June 5, 2006
 
RUTHERFORD ON FILM: Mars, Venus Collide in ‘The Break-Up’
 
By Tony Rutherford
Huntington News Network Writer
 
Huntington, WV (HNN) -- Standing on the paradoxical “I love you as you are, now change,” “The Break-Up” pits two opposites -- Vince Vaughn and Jennifer Aniston --- who somehow got together. In fact, the film does not reveal how their “love” blossomed, only that Gary (Vince) offered Brooke (Aniston) a hot dog while she was sitting four seats away with another dude.
 
Despite her sensitive artistic visual talents, Brooke hooks up with Gary who’s a loud, male diva with passions for the Cubs, TV, and deckchair snoozing.
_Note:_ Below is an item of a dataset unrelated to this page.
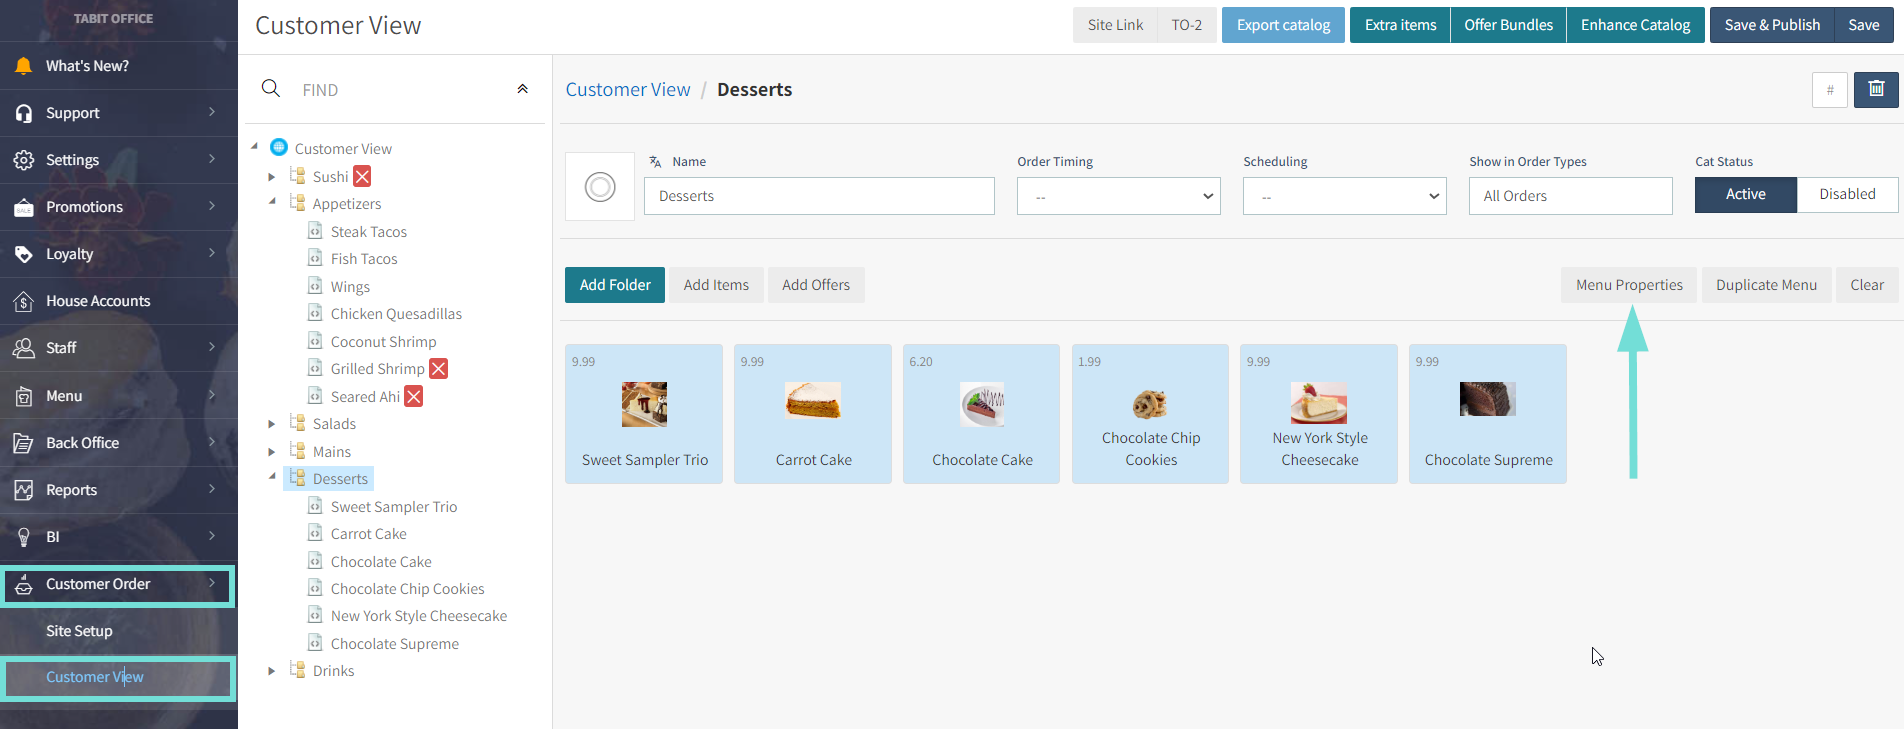
Task: Select the Chocolate Cake item tile
Action: [x=981, y=414]
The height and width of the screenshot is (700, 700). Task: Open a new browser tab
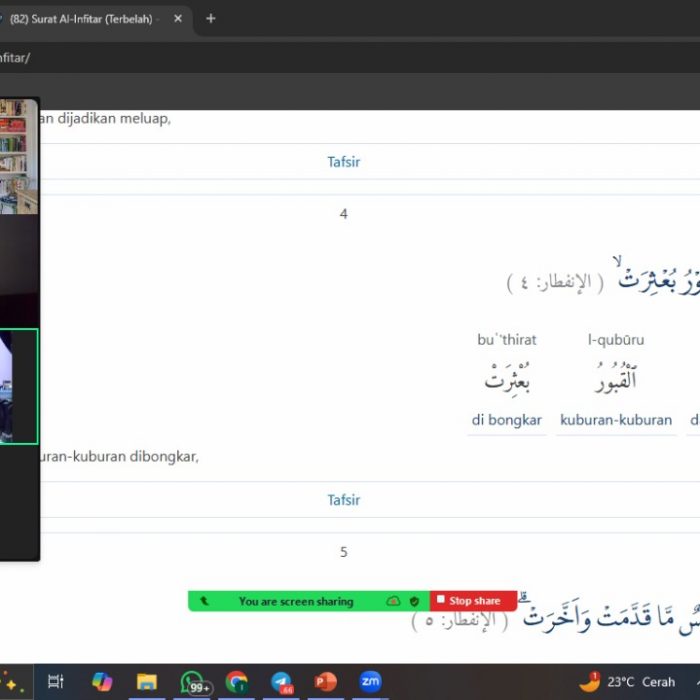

Cuddled in a slightly cramped condo, the couple throws a dinner party then has a dishes argument. It seems Brooke thinks he should not have to be asked he should just naturally want to help.
 
Self help relationship books call this a variation of “wishful” thinking which stands up there with “mind reading” and “changing him/her” on the list of feelings and actions that ultimately doom Mars/Venus relationships.
 
Personally, I like the example of a country girl who dons makeup, dress and heels to fit the description of the “Sex in the City” woman the man wants in a online personals ad. After going out a few times, she decides to opt for more comfortable attire and exposes some of her actual thoughts on life, which, of course, he finds less than appealing. She then wonders why he does not like her as she it. Oops, she walked into his life pretending to be someone other than “who she is.”
 
The change game is an equal opportunity mindset; both genders think that they can mold their partner into someone else. Unfortunately, when the “change” does not occur, oft times the person thinks he/she loves them less because they have not become the person about which their partner thought or fantasized they would become.
 
Coupling philosophies aside, Brooke has her self-esteem resting on turning Gary into an art loving, ballet loving, sophisticated business man. Believing that breaking up with him will make him feel bad so that he will change, she unleashes a litany of insults and blows. To which he responds with an equal amount of insults and snubs.
 
Aniston and Vaughn have a forte for the that’s so cruel they are funny one-liners. Their verbal chemistry has awesome intensity, so bitter are their statements that it’s difficult to conceive the sincerity as a nearly tearful Brooke reveals to friends, “I didn’t want to break up.” Still, they hatefully box the other with mounting pelts of mayhem which begin as flaw nagging and turn into below-the-belt family nasties. All the while, moviegoers continually burst out laughing at the more painful than funny comedy.
 
As their pettiness grows like a strain of rapidly advancing cancer, you do not know which one to despise the most. Advice from selfish friends escalate the warfare into a nuclear catastrophe by rubber stamping ideas to ‘hurt’ the other the most.
 
Dismissing the ongoing Neil Simon-esque verbal destruction, the complication of “who gets the condo” turns into awkward, yet amusing, teeter tottering one ups man (or woman) ship, particularly the “immaculate canvas,” video game and poker sequences.
 
What’s ruefully disdaining comes from the continual display of loving feelings out of sync. Stubborn cases of pride or two once united souls now eternally severed? Ultimately, as the “how they got together” stays unresolved, the resolution too begs for something more satisfactory.
 
And, the interplanetary spears to the heart allegedly “loving” warfare of alien woman from Venus meeting equally alien men from Mars continues for another day.